▶ [YOUR TASK] Among the entries, which lines carry the string "Finance"? Copy every one.

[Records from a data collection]
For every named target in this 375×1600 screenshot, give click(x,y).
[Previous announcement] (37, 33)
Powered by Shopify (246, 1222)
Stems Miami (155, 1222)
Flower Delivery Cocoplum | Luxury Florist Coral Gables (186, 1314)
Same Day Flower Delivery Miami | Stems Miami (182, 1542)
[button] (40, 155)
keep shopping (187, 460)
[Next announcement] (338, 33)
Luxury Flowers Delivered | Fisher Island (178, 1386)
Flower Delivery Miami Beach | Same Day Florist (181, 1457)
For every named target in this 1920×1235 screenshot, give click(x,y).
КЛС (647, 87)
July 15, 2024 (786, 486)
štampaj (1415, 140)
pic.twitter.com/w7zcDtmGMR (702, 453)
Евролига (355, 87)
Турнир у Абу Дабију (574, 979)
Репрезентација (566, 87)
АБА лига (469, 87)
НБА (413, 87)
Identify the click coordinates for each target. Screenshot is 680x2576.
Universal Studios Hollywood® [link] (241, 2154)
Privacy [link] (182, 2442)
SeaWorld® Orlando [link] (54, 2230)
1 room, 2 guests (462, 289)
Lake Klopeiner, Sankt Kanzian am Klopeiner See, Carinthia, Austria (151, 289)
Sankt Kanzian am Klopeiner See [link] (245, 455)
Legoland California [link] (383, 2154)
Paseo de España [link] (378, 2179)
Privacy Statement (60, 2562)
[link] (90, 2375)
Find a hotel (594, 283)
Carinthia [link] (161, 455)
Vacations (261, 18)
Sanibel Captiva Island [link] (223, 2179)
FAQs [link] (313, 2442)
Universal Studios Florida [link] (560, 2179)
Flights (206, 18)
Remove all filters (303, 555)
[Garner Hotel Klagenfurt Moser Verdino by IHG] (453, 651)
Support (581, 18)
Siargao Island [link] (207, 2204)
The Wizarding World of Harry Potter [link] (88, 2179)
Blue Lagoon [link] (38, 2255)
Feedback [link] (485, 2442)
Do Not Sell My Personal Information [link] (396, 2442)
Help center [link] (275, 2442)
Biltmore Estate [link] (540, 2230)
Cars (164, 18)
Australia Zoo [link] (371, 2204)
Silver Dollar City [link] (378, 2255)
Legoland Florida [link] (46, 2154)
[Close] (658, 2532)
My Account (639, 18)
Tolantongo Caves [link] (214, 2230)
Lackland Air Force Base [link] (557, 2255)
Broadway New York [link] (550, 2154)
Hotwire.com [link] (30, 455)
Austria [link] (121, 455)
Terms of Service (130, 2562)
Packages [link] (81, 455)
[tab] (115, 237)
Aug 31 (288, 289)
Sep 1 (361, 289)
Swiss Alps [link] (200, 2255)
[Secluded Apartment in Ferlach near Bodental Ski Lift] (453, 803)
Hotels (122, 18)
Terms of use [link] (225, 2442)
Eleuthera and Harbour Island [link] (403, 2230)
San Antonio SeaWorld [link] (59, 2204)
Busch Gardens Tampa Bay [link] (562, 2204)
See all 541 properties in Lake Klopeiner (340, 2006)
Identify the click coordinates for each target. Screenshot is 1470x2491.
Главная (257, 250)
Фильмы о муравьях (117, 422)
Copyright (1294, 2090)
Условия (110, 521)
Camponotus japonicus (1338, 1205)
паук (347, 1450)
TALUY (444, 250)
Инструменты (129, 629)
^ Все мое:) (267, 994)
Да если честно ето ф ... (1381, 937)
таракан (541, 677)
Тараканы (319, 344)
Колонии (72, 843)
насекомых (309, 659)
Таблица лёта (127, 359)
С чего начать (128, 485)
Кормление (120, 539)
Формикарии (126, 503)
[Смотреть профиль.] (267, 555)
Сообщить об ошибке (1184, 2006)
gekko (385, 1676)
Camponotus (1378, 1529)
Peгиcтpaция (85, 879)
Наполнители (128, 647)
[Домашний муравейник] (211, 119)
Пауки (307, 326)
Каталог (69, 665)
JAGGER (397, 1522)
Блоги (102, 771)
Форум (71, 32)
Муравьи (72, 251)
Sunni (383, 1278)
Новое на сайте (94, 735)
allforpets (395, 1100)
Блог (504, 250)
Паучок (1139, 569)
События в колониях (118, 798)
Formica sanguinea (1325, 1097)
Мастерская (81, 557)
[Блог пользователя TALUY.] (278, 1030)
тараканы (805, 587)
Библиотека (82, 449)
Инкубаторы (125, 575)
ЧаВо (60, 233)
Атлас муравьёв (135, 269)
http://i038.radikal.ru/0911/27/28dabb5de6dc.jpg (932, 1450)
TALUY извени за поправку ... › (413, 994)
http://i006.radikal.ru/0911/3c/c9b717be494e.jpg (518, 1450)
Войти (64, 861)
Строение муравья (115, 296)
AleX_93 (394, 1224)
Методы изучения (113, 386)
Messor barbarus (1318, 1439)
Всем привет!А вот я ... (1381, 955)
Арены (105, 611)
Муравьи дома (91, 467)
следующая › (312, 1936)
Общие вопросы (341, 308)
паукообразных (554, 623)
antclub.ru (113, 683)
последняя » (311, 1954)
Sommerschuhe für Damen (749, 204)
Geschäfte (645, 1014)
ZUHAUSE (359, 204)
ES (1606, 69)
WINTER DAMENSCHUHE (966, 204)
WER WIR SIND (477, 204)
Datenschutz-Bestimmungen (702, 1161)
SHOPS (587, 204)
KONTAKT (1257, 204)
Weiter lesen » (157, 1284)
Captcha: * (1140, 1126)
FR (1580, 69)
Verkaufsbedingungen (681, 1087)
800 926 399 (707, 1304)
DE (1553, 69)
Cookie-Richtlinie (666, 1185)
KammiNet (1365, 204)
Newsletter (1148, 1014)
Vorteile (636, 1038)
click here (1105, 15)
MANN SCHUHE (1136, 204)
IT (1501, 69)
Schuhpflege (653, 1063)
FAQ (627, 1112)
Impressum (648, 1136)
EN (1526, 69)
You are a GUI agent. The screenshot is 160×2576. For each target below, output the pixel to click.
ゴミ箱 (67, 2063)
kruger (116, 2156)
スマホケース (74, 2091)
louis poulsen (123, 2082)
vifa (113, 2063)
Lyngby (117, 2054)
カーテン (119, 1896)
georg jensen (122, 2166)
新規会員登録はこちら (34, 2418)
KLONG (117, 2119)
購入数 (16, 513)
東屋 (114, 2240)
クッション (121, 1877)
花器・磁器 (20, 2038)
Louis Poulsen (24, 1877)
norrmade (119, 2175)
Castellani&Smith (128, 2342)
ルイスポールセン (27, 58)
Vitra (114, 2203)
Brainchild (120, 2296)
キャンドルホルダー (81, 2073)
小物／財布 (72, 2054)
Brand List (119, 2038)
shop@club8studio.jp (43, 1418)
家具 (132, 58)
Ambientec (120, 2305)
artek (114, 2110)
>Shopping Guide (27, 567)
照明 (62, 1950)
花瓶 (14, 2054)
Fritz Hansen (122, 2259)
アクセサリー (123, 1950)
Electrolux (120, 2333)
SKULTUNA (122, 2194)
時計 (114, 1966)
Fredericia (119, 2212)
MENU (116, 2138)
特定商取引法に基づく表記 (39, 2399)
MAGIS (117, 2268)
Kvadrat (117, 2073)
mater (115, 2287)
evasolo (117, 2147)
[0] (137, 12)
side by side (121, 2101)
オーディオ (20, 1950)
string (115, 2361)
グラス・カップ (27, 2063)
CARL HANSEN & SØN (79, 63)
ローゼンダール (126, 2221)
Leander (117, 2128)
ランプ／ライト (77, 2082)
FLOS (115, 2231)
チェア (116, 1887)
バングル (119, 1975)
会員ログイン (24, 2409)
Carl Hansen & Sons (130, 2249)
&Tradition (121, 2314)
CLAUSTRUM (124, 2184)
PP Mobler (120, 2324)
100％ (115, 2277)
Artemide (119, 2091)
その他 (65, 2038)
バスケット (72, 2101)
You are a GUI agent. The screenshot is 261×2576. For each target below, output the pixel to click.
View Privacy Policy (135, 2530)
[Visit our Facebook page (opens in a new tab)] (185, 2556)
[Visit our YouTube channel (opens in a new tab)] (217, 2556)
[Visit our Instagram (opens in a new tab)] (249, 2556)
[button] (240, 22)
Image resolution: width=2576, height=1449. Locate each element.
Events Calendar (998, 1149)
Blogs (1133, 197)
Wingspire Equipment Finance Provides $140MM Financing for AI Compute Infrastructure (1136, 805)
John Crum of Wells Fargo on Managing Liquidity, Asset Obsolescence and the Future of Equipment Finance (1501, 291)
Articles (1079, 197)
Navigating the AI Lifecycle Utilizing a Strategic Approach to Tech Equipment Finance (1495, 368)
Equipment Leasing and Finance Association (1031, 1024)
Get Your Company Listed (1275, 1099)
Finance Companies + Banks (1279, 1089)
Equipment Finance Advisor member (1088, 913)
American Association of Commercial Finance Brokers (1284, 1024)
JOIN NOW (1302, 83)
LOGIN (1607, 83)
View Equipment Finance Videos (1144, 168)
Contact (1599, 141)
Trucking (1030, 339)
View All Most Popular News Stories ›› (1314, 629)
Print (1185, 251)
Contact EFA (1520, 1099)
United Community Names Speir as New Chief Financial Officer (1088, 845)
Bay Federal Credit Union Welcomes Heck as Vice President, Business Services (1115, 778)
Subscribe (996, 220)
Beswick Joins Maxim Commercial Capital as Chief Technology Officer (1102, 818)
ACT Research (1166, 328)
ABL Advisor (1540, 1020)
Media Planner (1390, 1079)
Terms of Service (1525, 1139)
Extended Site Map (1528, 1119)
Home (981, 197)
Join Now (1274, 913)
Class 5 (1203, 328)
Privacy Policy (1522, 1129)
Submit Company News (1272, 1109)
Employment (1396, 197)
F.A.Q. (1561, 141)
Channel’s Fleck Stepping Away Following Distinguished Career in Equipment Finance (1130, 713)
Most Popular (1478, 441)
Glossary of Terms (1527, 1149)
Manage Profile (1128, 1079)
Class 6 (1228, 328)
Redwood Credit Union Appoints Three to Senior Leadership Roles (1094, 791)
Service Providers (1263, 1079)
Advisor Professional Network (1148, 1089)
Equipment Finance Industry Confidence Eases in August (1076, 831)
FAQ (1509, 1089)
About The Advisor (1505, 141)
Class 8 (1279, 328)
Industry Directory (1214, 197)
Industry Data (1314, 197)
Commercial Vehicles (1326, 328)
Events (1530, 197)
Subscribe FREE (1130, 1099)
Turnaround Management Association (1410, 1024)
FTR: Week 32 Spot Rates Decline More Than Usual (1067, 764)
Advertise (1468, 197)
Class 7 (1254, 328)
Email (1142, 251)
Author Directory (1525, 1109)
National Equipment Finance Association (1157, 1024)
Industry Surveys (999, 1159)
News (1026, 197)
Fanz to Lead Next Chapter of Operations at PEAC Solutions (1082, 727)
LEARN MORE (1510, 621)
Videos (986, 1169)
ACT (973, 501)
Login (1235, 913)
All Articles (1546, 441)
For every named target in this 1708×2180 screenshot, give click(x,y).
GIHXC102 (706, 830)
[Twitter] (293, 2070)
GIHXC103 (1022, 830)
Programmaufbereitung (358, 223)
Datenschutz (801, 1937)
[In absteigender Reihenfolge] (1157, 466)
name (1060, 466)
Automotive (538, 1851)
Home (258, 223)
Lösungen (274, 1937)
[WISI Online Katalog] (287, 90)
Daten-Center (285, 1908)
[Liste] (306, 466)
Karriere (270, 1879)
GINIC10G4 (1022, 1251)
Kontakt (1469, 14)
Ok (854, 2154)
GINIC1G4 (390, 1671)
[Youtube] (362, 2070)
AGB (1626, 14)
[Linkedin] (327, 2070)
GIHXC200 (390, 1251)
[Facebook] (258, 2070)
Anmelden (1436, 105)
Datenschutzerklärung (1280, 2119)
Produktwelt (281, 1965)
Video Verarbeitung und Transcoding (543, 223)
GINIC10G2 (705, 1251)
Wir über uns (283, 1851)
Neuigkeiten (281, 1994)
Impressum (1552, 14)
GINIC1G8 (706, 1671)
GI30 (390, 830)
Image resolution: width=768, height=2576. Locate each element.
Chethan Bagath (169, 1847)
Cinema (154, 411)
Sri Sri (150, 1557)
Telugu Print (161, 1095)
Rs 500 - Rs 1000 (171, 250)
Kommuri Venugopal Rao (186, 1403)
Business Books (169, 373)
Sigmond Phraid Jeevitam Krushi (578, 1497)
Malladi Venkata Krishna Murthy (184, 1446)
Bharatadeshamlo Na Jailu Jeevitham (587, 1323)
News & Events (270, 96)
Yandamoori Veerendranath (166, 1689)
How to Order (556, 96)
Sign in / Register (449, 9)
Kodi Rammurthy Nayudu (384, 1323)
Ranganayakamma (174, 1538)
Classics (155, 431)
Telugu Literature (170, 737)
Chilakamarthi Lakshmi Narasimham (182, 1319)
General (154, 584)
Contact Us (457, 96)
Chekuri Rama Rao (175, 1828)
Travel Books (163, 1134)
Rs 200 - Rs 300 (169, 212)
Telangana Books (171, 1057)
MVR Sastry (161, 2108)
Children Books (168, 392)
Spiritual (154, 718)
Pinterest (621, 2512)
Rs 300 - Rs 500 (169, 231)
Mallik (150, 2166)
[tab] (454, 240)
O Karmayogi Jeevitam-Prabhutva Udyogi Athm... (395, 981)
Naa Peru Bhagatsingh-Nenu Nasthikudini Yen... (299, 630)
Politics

▶ [RESPONSE BOX]
Wingspire Equipment Finance Provides $140MM Financing for AI Compute Infrastructure (1136, 805)
John Crum of Wells Fargo on Managing Liquidity, Asset Obsolescence and the Future of Equipment Finance (1501, 291)
Navigating the AI Lifecycle Utilizing a Strategic Approach to Tech Equipment Finance (1495, 368)
Equipment Leasing and Finance Association (1031, 1024)
Finance Companies + Banks (1279, 1089)
Equipment Finance Advisor member (1088, 913)
American Association of Commercial Finance Brokers (1284, 1024)
View Equipment Finance Videos (1144, 168)
Channel’s Fleck Stepping Away Following Distinguished Career in Equipment Finance (1130, 713)
Equipment Finance Industry Confidence Eases in August (1076, 831)
National Equipment Finance Association (1157, 1024)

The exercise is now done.